Hulk Hogan was a man of many words when his son, Nick Bollea was charged with reckless driving for an incident that left his friend, who was in the car at the time, brain damaged. Of course this is horrifying and tragic news and devastating to both families however, these things do sometimes happen and when they do, really, the only person to be blamed, when there is blame to be placed, is on the driver. Everyone seemed to accept that, even Hulk Hogan as he stated on the Larry King Live show shortly after the accident.

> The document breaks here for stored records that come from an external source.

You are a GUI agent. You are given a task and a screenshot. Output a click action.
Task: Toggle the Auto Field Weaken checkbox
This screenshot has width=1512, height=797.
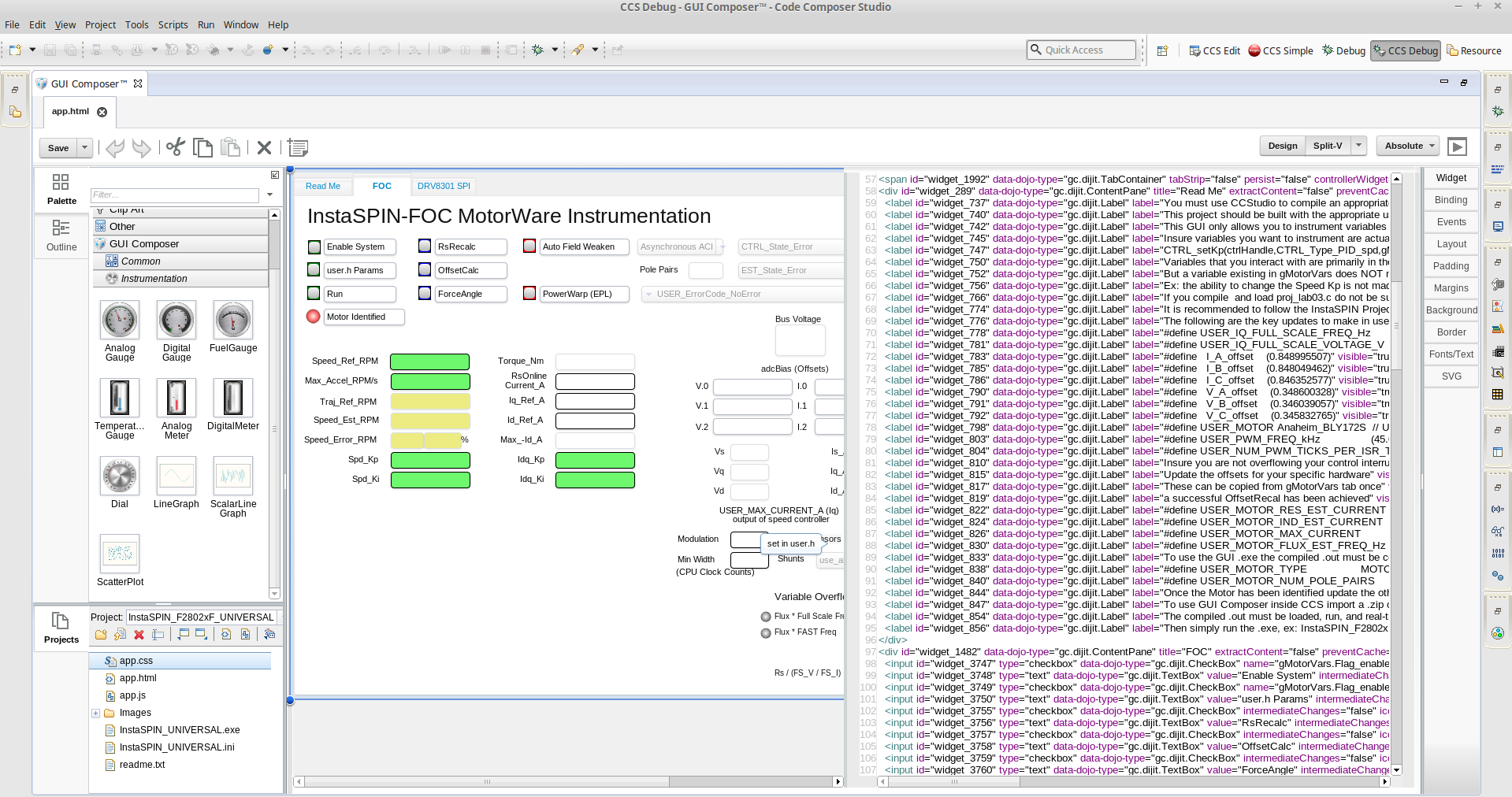(529, 247)
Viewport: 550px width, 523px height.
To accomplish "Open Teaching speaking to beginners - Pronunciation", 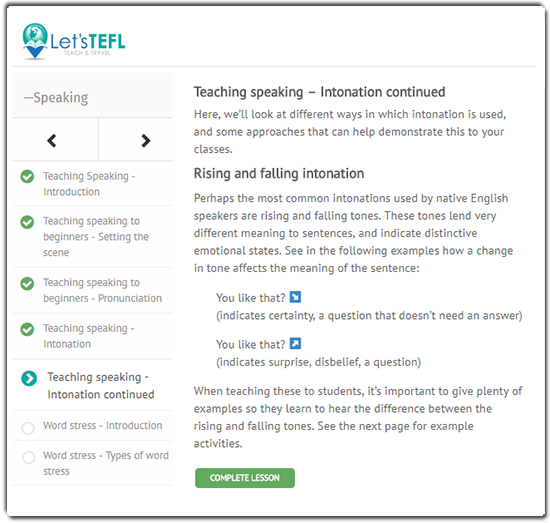I will coord(102,290).
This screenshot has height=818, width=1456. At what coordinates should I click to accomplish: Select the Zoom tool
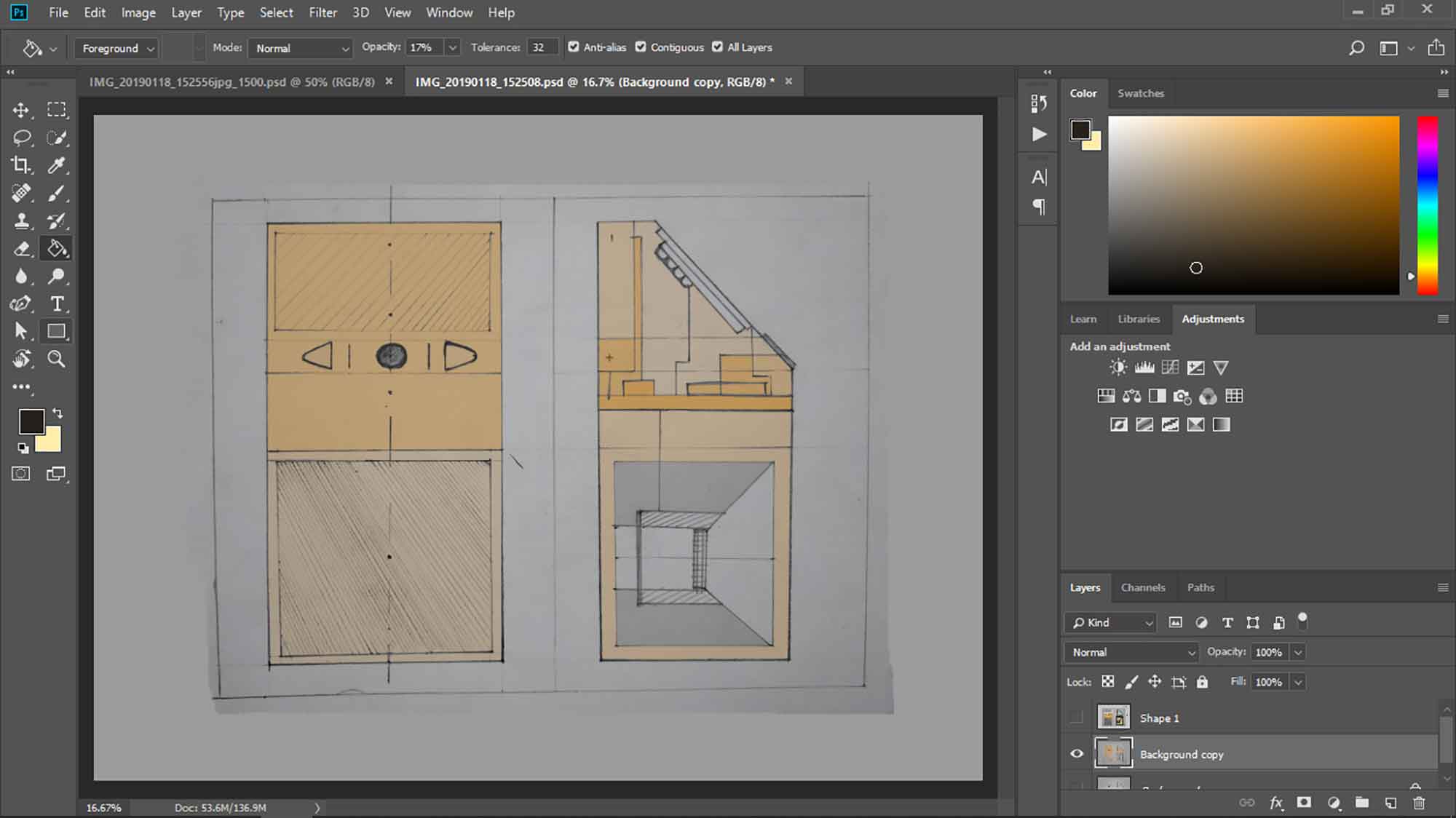[56, 359]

However, it was during that same interview that Hogan also lavished heaps of praise upon young Nick for being a man about it and taking full responsibility. In the meantime, by the way, he also wondered what John Graziano, Nick’s friend, had done in his lifetime to deserve such a punishment. Nice. But now it seems that Nick does not need to own up and take full responsibility. While his friend has been left with huge, permanent disabilities, he gets to stroll on out of his jail cell three months earlier than originally expected. From Contact Music,
“HULK HOGAN’s son NICK BOLLEA will be released from prison three months early for good behaviour, according to U.S. reports.
The former wrestler’s son is currently serving an eight-month sentence at Florida’s Pinellas County Jail, after pleading no contest to a felony reckless driving offence following a horrific car crash in Clearwater, Florida – which left his friend and passenger, John Graziano, brain damaged.
But the 18-year-old is eligible for early release for his good behaviour, reports People.com.
A source tells the publication, “(Inmates) automatically get credits towards early release, and if they don’t do anything bad while they’re here, they get to use the credits.”
Graziano’s family lawyer George Tragos admits he is not surprised to hear of Bollea’s early release.
He says, “It’s standard procedure. There is no way for us to impact his release date, that’s not within our control. It’s a formula worked out by the sheriff.”
What do you wanna bet that the sheriff’s formula has to do with who the inmate knows ‘on the outside’ and how much money they can get for granting early release. I realize early release happens all the time but it bothers me that Nick has virtually taken away this person’s life, as they had known it, and he gets to walk after serving only five months. The sentence of 8 months was ridiculously light to begin with and this entire case shows once again that laws do not apply to those of the privileged rich and famous, who are walking proofs that money can buy happiness…or at least freedom.